Wednesday – started off well with weetbix after my morning routine. Tongue fine. At lunchtime I went to a thermomix demo but still pleased with intake, beetroot and apple salad, small cup of risotto and lemon custard. Dinner was my blowout night of fried thai entrees and curry, noodles and roti, followed by banana fritter and ice cream. Felt pretty good for most of the day.
Thursday – weetbix. Lunch was creamy vegetable soup and fried sourdough. Felt disappointed as I thought I had picked well as I was out to lunch. Dinner was pizza night so I had half margarita with vegetables. Probably would have felt better about this if the soup had been healthier. Had yoghurt and cappucino for snacks with fruit. Felt quite sluggish all day and didn’t even do my routine this morning.
Friday I had my weetbix and did my routine. Went to art class where the lovely Tiff had made macaroons shaped like mushrooms! Very low in points, 1 each in fact.
Got some sushi on the way home. I made chicken burgers for dinner and had 2 yoghurts and some apples. Still feeling a bit sluggish.
Saturday I had porridge in the morning. Must remember to buy some splenda as porridge would be yuck without sugar. Went to inlaws for lunch so had ham and salad roll and zucchini soup. Had a weight watchers peppered beef meal for dinner.
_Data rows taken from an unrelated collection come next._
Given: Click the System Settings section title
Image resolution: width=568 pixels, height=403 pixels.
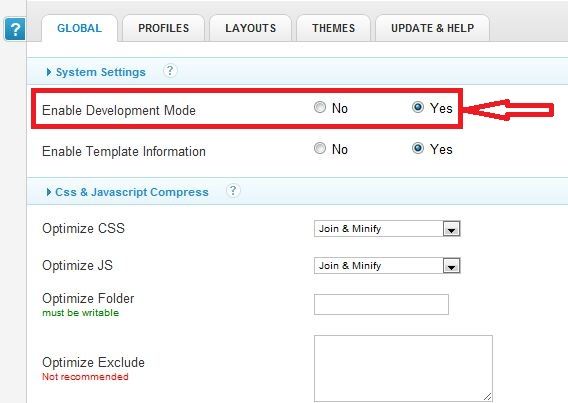Looking at the screenshot, I should [101, 72].
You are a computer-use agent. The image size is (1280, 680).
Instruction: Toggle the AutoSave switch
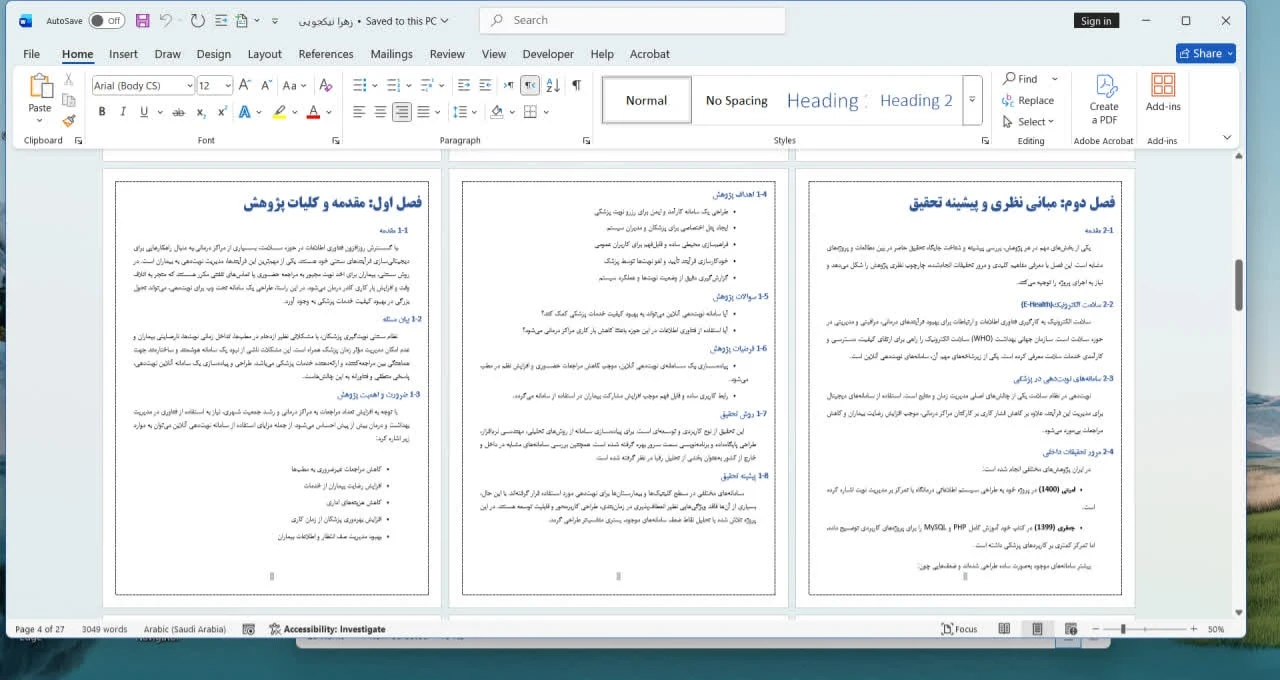tap(106, 20)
I also ate a small piece of tea cake. Still feeling a bit out of sorts.
Sunday I had bacon and eggs for breakfast. Hubby didn’t give me as much bacon this time – 4 pieces! so told him next week 2 is all that I need. He also forgot about the bread and gave me white. I felt like I had started the day not too well. We then had McDonalds for lunch as we were signing the contracts for our new pool for the house we are building. This took longer than expected and as the kids were so good we relented. I wasn’t having anything but ended up having a seared chicken wrap. This was 9 points and quite filling so happy with that choice. I ended the day with another weight watchers meal. I had a ww chocolate mousse for dessert with strawberries and bananas which at 1 point was terrific.
Feeling a bit more positive today. I did my breathing this morning. I have something on each morning this week but most days am finished by lunchtime. Therefore this is the week when I start incorporating exercise. It also means I can drink more water as I’ll be near toilets! Off to Liesl’s tomorrow for a full body massage and to run through my fortnight with her (She’s my avurvedic consultant.) Then weigh in on Wednesday. I’ll be glad to start afresh this week.